Streamstats isn't expensive in and of itself, it runs over the data once... however, there's two streamstatses and two reverses in there, so for large data sets it's going to add up.
Not familiar with cost of streamstats, but excellent work on a straight-Splunk interpolation. You may want to give an answer in http://answers.splunk.com/answers/79513/. I made a nuanced analysis there.
For my use case, I need to make sure missing data are treated as 0. @somesoni2 offered an inexpensive way to do this in http://answers.splunk.com/answer_link/149598/.
First line grabs data and builds a timechart
with data gaps in it.
Second line prepares lots of data to fill in the gaps: previous value, next value, time of previous value, time of next value
Last line calculates the naïve linearly interpolated value.
Some results:
_time ev interpolated_ev
2014-07-30 00:55:00 99
2014-07-30 00:55:10 98.000000
2014-07-30 00:55:20 97.000000
2014-07-30 00:55:30 96
2014-07-30 00:55:40 101.000000
2014-07-30 00:55:50 106.000000
2014-07-30 00:56:00 111
Here's a run-anywhere example using _internal
data coming in every 30s, interpolated to 10s:
index=_internal eps="*" group=per_host_thruput | head 10 | timechart fixedrange=f span=10s avg(ev) as ev
| eval value_time = case(isnotnull(ev), _time) | streamstats last(ev) as last_ev last(value_time) as last_time | reverse | streamstats last(ev) as next_ev last(value_time) as next_time | reverse
| eval interpolated_ev = last_ev + ((_time - last_time) / (next_time - last_time)) * (next_ev - last_ev)
If you have more data points than you need you can make them equally paced using timechart
.
If you have too few data points you can do the same and throw some streamstats
shenanigans in the mix... won't be fast for a large data set though.
Another note: FFT operates only on equally paced samples, i.e., data of constant sampling rate.
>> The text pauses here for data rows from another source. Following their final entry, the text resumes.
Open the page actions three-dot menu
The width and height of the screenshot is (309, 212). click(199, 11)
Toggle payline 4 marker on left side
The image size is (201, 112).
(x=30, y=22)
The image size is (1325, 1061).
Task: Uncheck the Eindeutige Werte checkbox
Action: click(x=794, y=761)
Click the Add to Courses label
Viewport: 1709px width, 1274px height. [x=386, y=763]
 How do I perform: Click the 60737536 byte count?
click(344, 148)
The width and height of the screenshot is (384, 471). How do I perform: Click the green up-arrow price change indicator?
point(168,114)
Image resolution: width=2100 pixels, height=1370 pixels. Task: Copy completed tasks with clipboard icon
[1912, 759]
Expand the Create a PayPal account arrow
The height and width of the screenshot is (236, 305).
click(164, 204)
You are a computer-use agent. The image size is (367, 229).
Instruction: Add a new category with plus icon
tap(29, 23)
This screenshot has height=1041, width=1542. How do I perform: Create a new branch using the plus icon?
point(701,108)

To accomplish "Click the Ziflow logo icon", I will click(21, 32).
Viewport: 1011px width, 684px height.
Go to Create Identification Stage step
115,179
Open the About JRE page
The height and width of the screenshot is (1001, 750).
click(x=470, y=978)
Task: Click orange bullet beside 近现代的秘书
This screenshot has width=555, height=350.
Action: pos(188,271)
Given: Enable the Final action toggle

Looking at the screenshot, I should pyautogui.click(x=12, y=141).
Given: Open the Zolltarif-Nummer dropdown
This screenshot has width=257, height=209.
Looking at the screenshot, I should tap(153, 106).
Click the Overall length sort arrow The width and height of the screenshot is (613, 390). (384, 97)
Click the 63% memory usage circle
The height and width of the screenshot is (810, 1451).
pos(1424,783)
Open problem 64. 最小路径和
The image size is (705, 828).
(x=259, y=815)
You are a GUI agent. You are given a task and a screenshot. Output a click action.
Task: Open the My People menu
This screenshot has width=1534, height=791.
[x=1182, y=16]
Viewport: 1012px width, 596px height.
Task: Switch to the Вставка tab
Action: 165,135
The majority of Splunk data are not constant-rate. I have yet to find an easy way for interpolation.
🙂 Or I can just use PDF; in fact, R provides (thoughtfully) EPUB version, too. I'm just extremely uncomfortable reading serious documents on screen. (But of course, I'm not to convert 3K pages into dead trees, either.)
You could probably buy a dedicated R-manual-Kindle for the price of printing that 😄
Thank you! With 3,397 pages of reference manual and a 155-page intro, I still have a lot of trees to kill. But yes, FFT is expressed in one function! And the R app makes it all integral within Splunk. Brilliant.